What is a Prayer Shawl?

We can cook!

A prayer shawl is a soft item of comfort. It can be an actual shawl, or it can be a scarf, a chemo cap, a hat, a pair of socks, mittens, gloves, a quilt… Anything that is hand made with the intention of bringing peace, comfort and love to someone who suffers is, in my world, a prayer shawl.

Last Sunday afternoon, seventeen women got together at Textiles A Mano to knit, crochet and sew soft items of comfort. We talked, we laughed, we ate (boy oh boy, can we cook!) and we combined our spirits, and our positive healing energy to infuse the items of love in our laps.

This, to  me, is a sacred act. For seventeen of us (eighteen, if you include Paul Shang, who baked and brought over an amazing cheesecake) to lay down our lives in the service of those who suffer, whether we know them personally or not, is a wonderful act of love, mercy and ministry.

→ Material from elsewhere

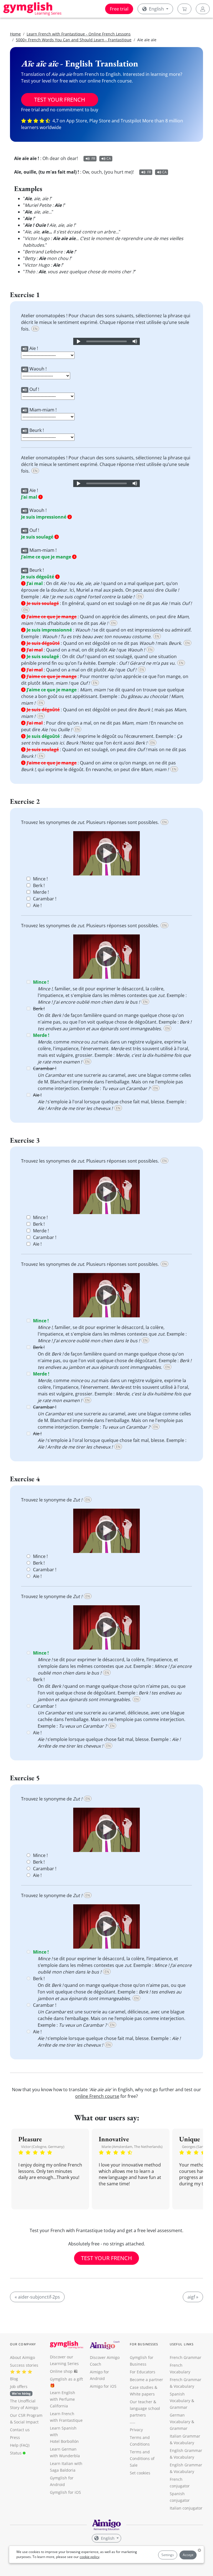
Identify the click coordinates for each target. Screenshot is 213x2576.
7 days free (106, 1331)
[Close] (169, 1226)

Most churches have prayer shawl ministries. Two of the women who came to Sunday’s event knit prayer shawls every week with a group at their church. These are the world’s unsung heroes. These are the members of The Global Conspiracy.

It didn’t take much time or energy, you know, to organize this event. I found a place to hold it (the last one, last February, was held in my living room), sent out a few emails, bought some cheese and crackers and people came. I like to think that in those four hours, we generated a great amount of calm energy to contribute to uplifting the spiritual tenor of the planet.

It was easy to do, and you could do it too.

I hope you will.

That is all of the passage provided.